Three months after starting my experiment, I went back to my doctor. I listed all the symptoms that he'd heard about before, and told him how they'd all vanished after I'd stopped eating gluten. The heartburn puzzled him - he said he hadn't heard of that symptom being associated with gluten intolerance or celiac disease before - but the rest made sense. He also told me that testing for celiac disease is only accurate if someone is still eating gluten, and I was presented with a dilemma. Do I go back to eating gluten and feeling like crap, even for a little while, so I can get an official diagnosis? Or do I just continue eating in a way that makes me feel great?
The kicker: the only treatment for celiac disease is to stop eating gluten.
I decided not to get the blood test. I did try another test: I ate one thing containing gluten after not eating gluten at all for several months.
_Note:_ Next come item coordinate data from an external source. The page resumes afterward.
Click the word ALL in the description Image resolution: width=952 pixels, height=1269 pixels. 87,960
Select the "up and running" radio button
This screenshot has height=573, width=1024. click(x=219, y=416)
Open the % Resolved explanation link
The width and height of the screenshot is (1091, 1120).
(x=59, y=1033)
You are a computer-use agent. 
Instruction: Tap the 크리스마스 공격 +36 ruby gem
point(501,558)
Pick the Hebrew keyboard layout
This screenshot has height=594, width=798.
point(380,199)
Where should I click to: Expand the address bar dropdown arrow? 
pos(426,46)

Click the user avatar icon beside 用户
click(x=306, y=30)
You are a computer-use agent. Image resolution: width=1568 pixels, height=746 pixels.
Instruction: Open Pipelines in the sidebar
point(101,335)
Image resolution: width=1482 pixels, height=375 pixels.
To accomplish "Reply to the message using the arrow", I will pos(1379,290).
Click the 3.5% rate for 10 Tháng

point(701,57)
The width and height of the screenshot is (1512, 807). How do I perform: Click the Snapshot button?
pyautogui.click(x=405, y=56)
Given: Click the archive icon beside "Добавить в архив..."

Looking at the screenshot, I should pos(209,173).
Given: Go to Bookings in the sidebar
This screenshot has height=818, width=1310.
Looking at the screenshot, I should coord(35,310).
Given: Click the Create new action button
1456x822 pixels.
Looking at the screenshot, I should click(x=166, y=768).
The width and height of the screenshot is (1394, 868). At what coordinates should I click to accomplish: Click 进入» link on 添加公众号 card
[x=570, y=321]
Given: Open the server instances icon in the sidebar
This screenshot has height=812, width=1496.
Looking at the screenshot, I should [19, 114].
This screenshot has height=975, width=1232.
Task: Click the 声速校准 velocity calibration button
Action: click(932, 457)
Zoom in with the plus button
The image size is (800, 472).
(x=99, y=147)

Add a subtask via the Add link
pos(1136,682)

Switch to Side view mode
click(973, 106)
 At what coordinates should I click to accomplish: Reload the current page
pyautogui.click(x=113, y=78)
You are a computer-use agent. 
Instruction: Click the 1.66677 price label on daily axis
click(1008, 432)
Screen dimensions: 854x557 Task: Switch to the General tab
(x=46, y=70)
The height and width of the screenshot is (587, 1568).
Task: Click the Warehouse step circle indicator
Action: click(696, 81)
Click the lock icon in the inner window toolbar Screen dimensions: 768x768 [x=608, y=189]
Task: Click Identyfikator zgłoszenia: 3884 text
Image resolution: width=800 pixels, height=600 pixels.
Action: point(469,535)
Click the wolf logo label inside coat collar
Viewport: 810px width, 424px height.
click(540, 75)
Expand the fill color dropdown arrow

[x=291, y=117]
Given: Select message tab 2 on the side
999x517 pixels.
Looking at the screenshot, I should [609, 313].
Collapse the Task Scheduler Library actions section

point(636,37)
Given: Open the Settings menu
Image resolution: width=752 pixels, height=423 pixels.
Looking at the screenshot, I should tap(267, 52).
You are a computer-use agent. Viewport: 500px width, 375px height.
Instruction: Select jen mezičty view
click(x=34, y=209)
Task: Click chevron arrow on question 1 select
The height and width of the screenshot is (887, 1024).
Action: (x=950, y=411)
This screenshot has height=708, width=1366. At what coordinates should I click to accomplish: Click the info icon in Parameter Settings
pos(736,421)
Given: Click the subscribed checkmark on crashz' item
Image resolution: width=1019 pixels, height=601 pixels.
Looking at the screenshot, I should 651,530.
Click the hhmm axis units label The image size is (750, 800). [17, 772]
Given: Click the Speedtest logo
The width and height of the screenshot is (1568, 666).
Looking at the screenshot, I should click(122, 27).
I experienced the severe bloating and cramping that most doctors suggest would happen with a celiac patient. As Dr. Terry Simpson says, that's the most objective test:
The blood tests are far from 100 per cent. The most objective test is to have someone remove all gluten from their diet for several weeks. This is a difficult thing to do as gluten is used in many agents like soy sauce, thickener in soups — so it takes a lot of work. Then introduce a bit of gluten to see if the symptoms happen– this is not subtle. If someone has celiac disease, and becomes gluten free it takes them a few weeks before their gut returns to normal. The introduction of a single Wheat Thin cracker will cause severe cramping, bloating, and diarrhea.
But people still question it. I've mentioned that I'm gluten intolerant to friends, and have been met with skepticism. I've been asked if I'm on a fad diet. I've been told that grains are good for me. (I do eat grains, just gluten-free ones.) I've been asked by a sneering waiter if I'm actually celiac or just following a trend. I've heard similar stories from my celiac brother-in-law and other friends and family members who are gluten-intolerant. And the most troubling thing I've seen is a report about a chef who deliberately served gluten to customers who requested gluten-free foods and posted about it on Facebook.
I'm fine with a healthy dose of skepticism. I don't fault people for thinking that too many people are jumping on the gluten-free bandwagon when they're not really sensitive to gluten, and I certainly don't think it's a good idea to drop gluten unless eating it makes you feel ill. What I find problematic are the assumptions that can cause people to take things to the other extreme - thinking that people who ask for a gluten-free meal are just following a fad, so if some gluten gets into their food, what harm could it do? As it turns out, it can do plenty of harm.
My doctor agrees with my approach and has blessed my gluten-free diet. My blood tests, which showed vitamin deficiencies prior to my change in eating habits, are all normal again. I am no longer the person with the "sensitive stomach". I don't eat a lot of substitute foods like gluten-free breads, but I do cook at home a lot more with fresh ingredients, which is healthier for me, but also benefits my husband. And though some may see the proliferation of gluten-free labeling as problematic, I'm thrilled when I'm traveling and I can pick up a Kind bar with its gluten-free label and know I won't have to cut an evening short or miss a full day of vacation due to pain and cramping from accidentally eating gluten.
My point is this: if someone tells you they eat a gluten-free diet, please try not to automatically assume they're trying out a fad. They might be someone like me - without an official diagnosis, but feeling amazing for the first time in years.